Autore: Positivo & negativo

La Finlandia si avvia ad avere il suo primato nucleare: quello di essere il primo Paese al mondo a possedere un deposito permanente per le sue scorie nucleari. Una richiesta in tal senso e’stata avanzata al governo dalla Posiva, una società di proprietà della locale utility Fortum e dal consorzio Tvo, lo stesso che ha commissionato ad Areva l’impianto Epr di Olkiluoto. Il progetto di Posiva e’ di sotterrare il combustibile nucleare esausto a circa 400 metri di profondità nello strato roccioso di Onkalo, nell’isola di Olkiluoto, a circa 230 chilometri a nord ovest della capitale Helsinki. Il combustibile radioattivo dovrà essere sepolto almeno 100.000 anni in capsule di rame e acciaio circondate da bentonite, un minerale che diventa plastico e adesivo se messo in contatto con acqua. Alla Posiva ritengono di poter avere tutti i permessi del caso entro il 2014 e di poter così partire con la costruzione l’anno successivo. Il deposito potrebbe essere pronto entro il 2022.

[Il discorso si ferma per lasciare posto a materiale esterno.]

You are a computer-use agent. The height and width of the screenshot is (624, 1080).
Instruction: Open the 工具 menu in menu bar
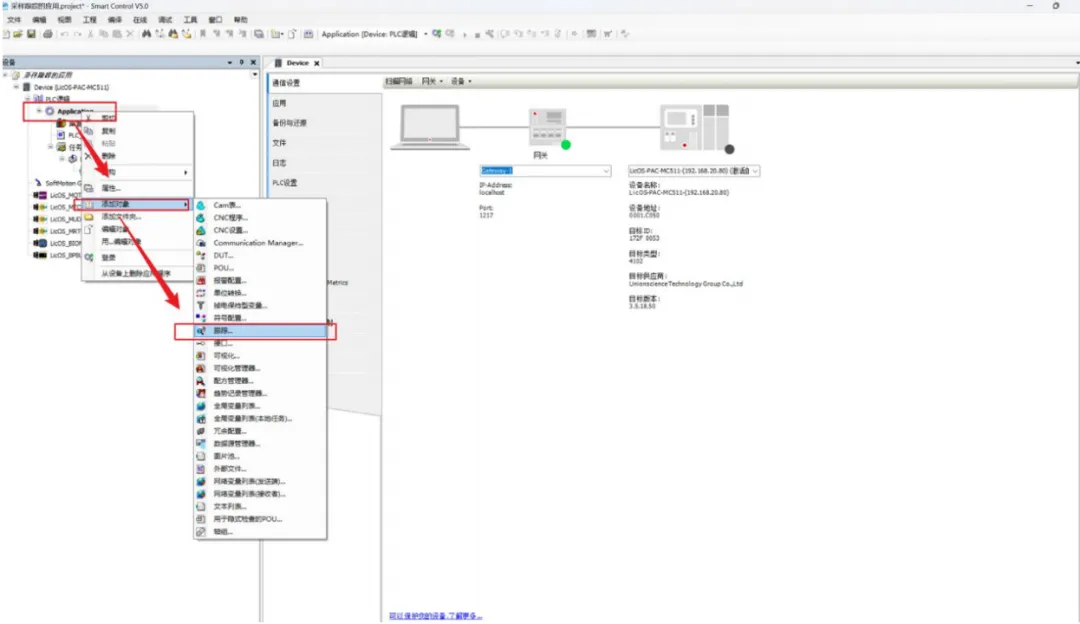point(190,20)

Il progetto finlandese resuscita problemi e timori che pensavamo di aver cancellato con il referendum del 2011. In realtà la questione di un deposito permanente per le scorie e’ ancora irrisolta. Gli Usa, due anni fa, hanno abbandonato  l’ipotesi di costruire il loro a Yucca Mountain, nel Nevada. Anche l’Italia non è immune, visto che dopo il 2024 dovrà pur rientrare in pos***** dei suoi rifiuti, mandati al riprocessamento in Inghilterra e in Francia. Nel mondo ci sono 436 reattori, circa 120 nella sola Europa. Prima o poi la loro vita finirà e dovranno essere smantellati, senza tenere conto che il “phase out” deciso da qualche Paese potrebbe rendere più urgente la questione.